The equivalent ratio 2A/1E of the equivalent of epoxy group of Epoxy Group-containing Alkoxysilane Partial Condensate (2A) to the equivalent of carboxyl group of Polyvinyl Resin (1E) was 2, and the content of silicon in the solid component of Alkoxy Group-containing Silane-modified Polyvinyl Resin 5 was 7.8% in terms of the weight of silica.
(6) Preparation of Silicone Copolymerized Urethane Resin-Containing Layer Forming Material 1
Into a reaction vessel having thereon a stirrer, a thermometer, a nitrogen gas introducing tube and a reflux condenser, 310 parts of ε-caprolactam, 150 parts of an alcohol-modified siloxane oil, Exemplified Compound 3-3, and 0.05 parts of tetrabutyl titanate were charged and made to react for 10 hours at 180° C. under nitrogen gas stream to prepare Polysiloxane-polyester Copolymer 1. Thus formed Polysiloxane-polyester Copolymer 1 had a hydroxyl group value of 37, an acid value of 0.40 and a number average molecular weight of 3,030.

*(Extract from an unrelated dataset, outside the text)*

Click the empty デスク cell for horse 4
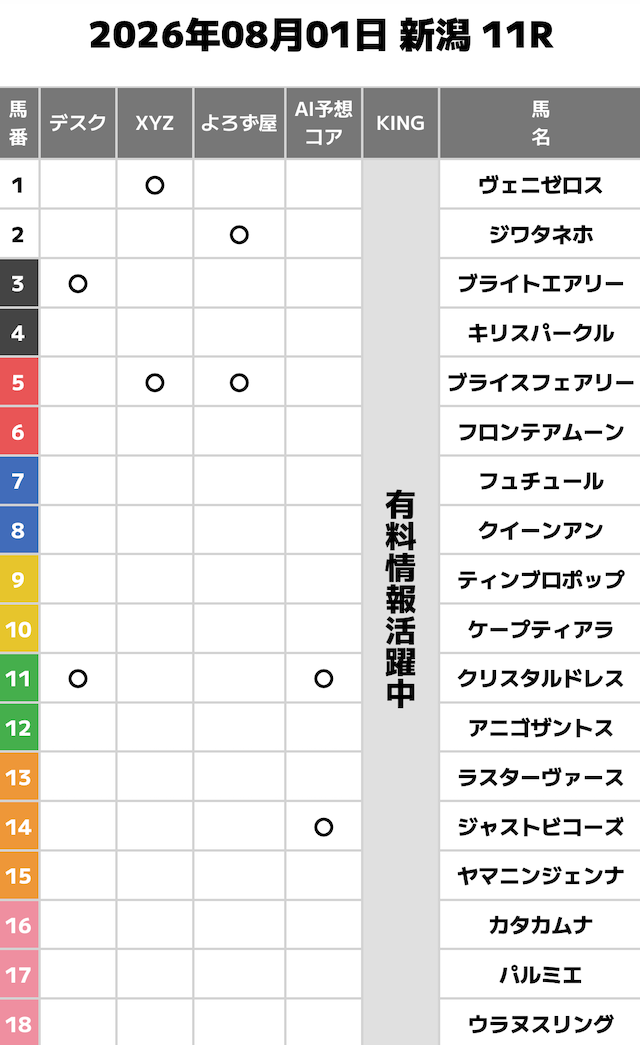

One hundred and fifty parts of the above copolymer and 27 parts of 1,4-butanediol were dissolved in a mixed solvent composed of 200 parts of methyl ethyl ketone and 100 parts of dimethylformamide and a mixture composed of 91 parts of hydrogenated diphenylmethanediisocyanate, hereinafter also referred to hydrogenated MDI, dissolved in 188 parts of dimethylformamide was gradually dropped into the above liquid. After completion of the dropping, reaction was made for 6 hours at 80° C. to prepare Silicone Copolymerized Urethane Resin 1 solution. Thus formed Silicone
Copolymerized Polyurethane Resin 1 solution had transparency, a solid component concentration of 35% and a viscosity at 25° C. of 35.5 Pa·s.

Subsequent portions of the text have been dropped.